Avital Carrolls Großeltern wurden von den Nazis vertrieben, sie katapultiert Österreich mit einem Schlag in die Buckelpisten-Weltklasse.

Avital Carroll in Aktion.
Avital Carroll in Aktion.
Schon ganz auf Rot-Weiß-Rot eingestellt: Avital Carroll.
Schon ganz auf Rot-Weiß-Rot eingestellt: Avital Carroll.

"Mein Name ist Avital Carroll. Und ich will Ski-Olympiagold für Österreich holen." Diese freche Ansage kommt von einer Buckelpisten-Freestylerin, die dem ÖSV sozusagen geschenkt worden ist und die am Wochenende in Ruka (FIN) ihr Debüt für Rot-Weiß-Rot im Weltcup geben wird. Zweite Österreicherin am Start ist Olympiateilnehmerin Katharina Ramsauer aus Gaißau.

Die Geschichte der 26-jährigen US-Amerikanerin Avital Carroll (Homepage: (bigairsbigheart.com) liest sich wie ein Hollywood-Drehbuch.

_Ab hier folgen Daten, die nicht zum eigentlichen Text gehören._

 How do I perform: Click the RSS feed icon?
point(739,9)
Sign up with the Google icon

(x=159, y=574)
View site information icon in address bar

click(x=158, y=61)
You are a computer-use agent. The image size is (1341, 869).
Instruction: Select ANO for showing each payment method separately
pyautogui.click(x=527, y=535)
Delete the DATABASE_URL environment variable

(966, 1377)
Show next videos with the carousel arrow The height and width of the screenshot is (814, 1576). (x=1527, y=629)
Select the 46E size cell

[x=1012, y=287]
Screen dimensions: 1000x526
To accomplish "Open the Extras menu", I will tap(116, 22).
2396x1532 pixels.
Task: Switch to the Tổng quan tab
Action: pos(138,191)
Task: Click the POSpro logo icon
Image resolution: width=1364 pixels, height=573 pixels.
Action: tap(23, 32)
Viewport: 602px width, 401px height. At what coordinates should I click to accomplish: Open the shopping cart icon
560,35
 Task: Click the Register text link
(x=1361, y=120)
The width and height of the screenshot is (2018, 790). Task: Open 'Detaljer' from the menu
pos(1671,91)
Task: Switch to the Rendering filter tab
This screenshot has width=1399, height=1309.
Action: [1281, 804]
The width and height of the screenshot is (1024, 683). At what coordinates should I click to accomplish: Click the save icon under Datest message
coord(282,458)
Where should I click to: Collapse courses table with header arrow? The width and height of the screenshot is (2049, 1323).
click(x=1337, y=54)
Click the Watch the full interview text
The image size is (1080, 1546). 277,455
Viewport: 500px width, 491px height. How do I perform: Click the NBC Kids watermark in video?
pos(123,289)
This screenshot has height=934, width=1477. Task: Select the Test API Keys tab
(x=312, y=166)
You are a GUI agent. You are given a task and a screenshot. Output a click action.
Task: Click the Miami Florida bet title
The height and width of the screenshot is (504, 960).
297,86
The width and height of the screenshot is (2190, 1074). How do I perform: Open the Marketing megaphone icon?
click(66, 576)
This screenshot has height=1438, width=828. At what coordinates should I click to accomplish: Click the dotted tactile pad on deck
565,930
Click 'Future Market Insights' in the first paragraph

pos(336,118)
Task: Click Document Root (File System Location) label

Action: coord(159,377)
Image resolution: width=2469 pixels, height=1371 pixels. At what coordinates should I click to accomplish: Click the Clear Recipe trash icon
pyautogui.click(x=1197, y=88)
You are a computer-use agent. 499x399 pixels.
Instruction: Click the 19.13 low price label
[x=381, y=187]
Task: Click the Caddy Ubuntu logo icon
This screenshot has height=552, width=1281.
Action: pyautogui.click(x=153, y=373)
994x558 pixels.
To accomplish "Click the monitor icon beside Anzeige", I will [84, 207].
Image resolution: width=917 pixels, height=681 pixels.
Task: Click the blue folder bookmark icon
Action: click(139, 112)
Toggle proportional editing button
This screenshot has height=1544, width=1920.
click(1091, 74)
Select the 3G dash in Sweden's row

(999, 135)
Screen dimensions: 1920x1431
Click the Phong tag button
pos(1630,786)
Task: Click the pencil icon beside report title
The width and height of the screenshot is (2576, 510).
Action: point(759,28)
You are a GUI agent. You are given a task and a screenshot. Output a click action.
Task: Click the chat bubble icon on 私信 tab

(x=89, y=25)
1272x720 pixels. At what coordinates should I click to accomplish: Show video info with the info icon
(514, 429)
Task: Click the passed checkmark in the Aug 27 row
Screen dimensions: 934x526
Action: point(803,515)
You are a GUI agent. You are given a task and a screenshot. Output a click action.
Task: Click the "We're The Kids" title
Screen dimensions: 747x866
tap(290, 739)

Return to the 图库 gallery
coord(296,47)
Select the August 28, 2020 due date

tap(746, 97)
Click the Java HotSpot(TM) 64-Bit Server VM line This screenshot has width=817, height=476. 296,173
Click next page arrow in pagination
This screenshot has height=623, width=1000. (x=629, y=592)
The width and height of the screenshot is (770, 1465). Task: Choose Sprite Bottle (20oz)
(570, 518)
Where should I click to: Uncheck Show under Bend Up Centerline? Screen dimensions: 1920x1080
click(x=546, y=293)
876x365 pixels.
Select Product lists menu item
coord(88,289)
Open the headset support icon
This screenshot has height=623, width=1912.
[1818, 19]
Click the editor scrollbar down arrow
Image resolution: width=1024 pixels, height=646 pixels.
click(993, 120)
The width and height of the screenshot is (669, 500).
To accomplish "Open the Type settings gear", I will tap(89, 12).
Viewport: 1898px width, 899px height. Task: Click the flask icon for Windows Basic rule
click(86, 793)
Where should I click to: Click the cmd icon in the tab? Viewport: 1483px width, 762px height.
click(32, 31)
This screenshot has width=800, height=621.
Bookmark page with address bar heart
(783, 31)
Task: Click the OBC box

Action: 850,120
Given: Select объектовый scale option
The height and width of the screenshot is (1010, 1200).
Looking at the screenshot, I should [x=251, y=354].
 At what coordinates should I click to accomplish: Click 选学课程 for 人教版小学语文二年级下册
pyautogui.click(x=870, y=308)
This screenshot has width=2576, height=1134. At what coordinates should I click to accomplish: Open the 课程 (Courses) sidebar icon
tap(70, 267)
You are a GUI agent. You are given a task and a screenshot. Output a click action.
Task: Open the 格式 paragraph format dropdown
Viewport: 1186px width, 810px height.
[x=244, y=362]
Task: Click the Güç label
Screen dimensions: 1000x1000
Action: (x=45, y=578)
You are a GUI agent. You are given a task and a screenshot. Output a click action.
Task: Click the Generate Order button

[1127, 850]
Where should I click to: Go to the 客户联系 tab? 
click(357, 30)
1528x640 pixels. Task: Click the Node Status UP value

Erst im heurigen Juni hat die gebürtige New Yorkerin die österreichische Staatsbürgerschaft erhalten. Möglich wurde dies durch das 2019 verabschiedete Gesetz zur Einbürgerung von Verfolgten des Nationalsozialismus und ihren Nachkommen. Avitals jüdische Großeltern Elfi und David Hendell sind mit ihren Familien auf abenteuerlichen Wegen aus Österreich geflüchtet. Sie schlugen sich zu Fuß über die Berge nach Italien durch und versteckten sich dort, ehe sie für einen Flüchtlingstransport nach Amerika ausgewählt wurden. Bis die "U.S.S. Henry Gibbins" nach 20 Tagen im sicheren Hafen ankam, war unter den 1000 Passagieren die Angst vor deutschen U-Booten ständig präsent.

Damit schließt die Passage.